### Task inputs ###

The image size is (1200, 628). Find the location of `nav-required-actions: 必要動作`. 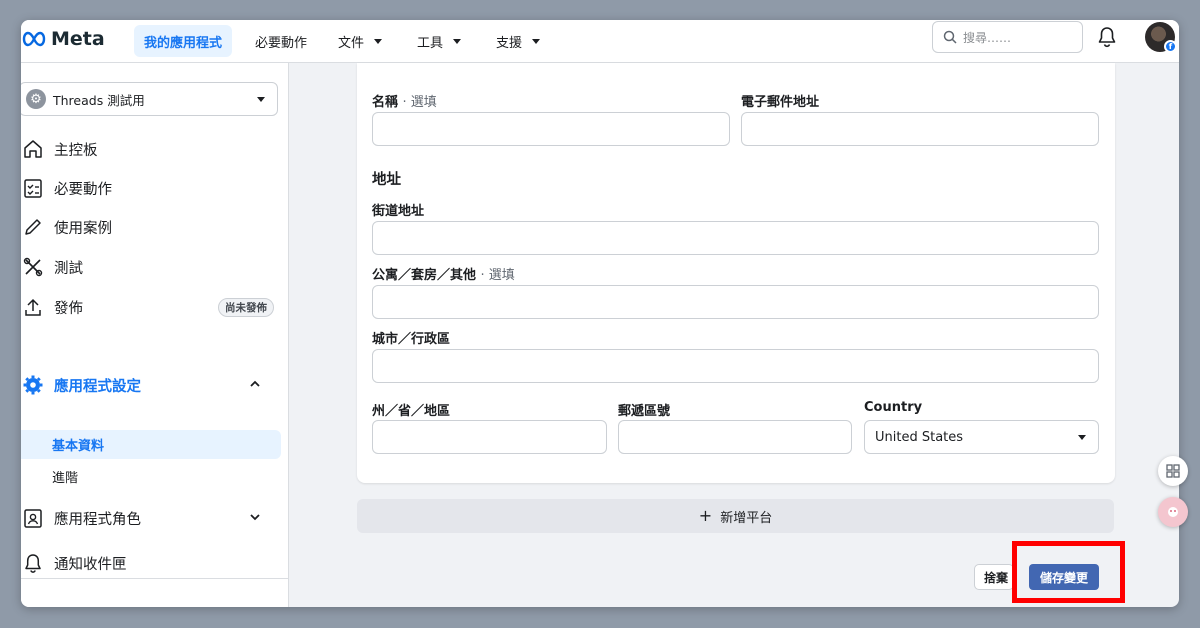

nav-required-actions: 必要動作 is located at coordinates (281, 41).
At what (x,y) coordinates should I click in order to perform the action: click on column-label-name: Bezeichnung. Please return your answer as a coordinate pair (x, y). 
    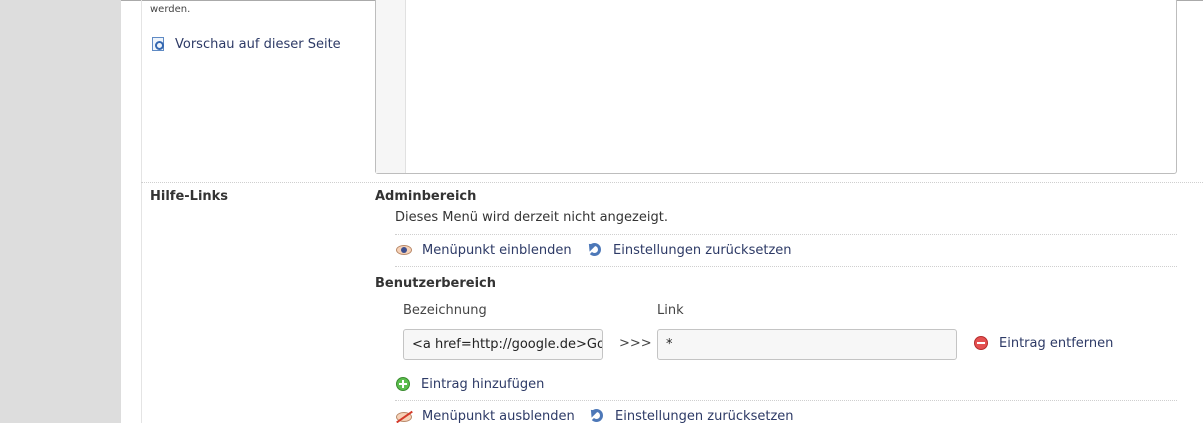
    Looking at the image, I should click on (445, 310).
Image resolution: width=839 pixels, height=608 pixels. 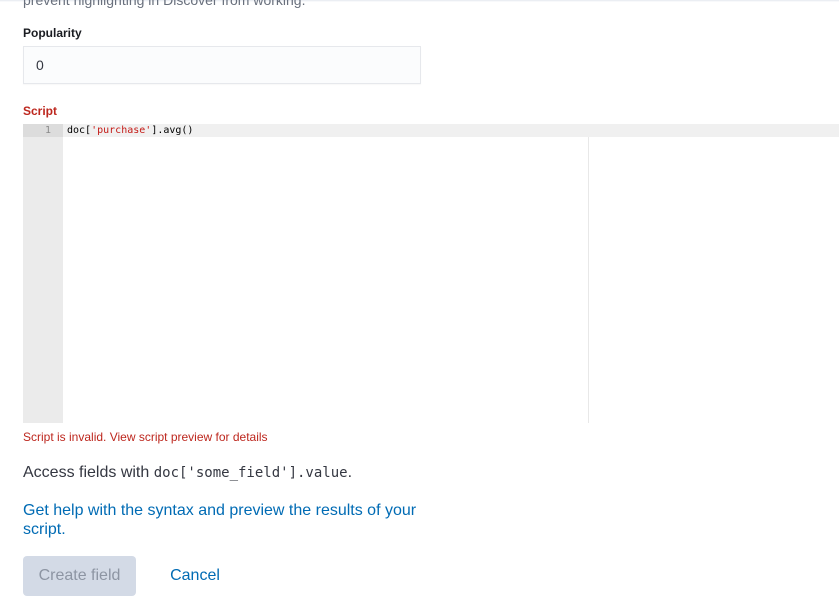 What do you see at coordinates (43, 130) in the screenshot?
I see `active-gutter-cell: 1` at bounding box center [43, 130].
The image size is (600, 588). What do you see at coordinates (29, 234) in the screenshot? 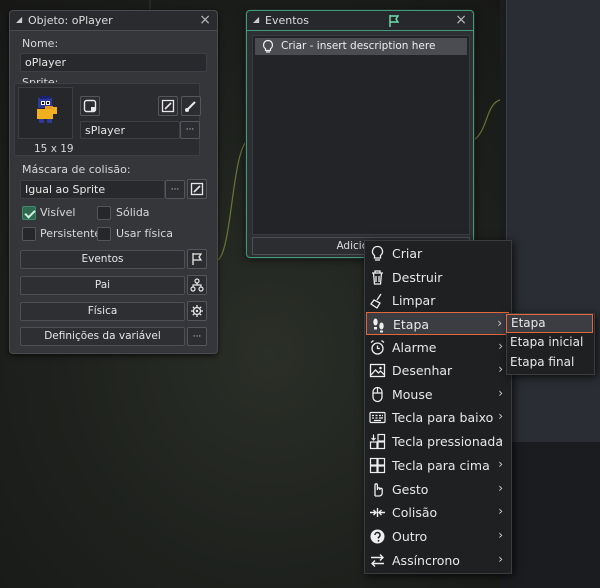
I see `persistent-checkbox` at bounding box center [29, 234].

###

▸ Exercise prompt
Lay out the rows from the very start through the line with "nav-required-actions: 必要動作 is", including that line, as a JSON list of strings with one string per line. Skip blank lines and leave the pictures out.

▸ Answer to the problem
[
  "The image size is (1200, 628). Find the location of `nav-required-actions: 必要動作`. ",
  "nav-required-actions: 必要動作 is located at coordinates (281, 41)."
]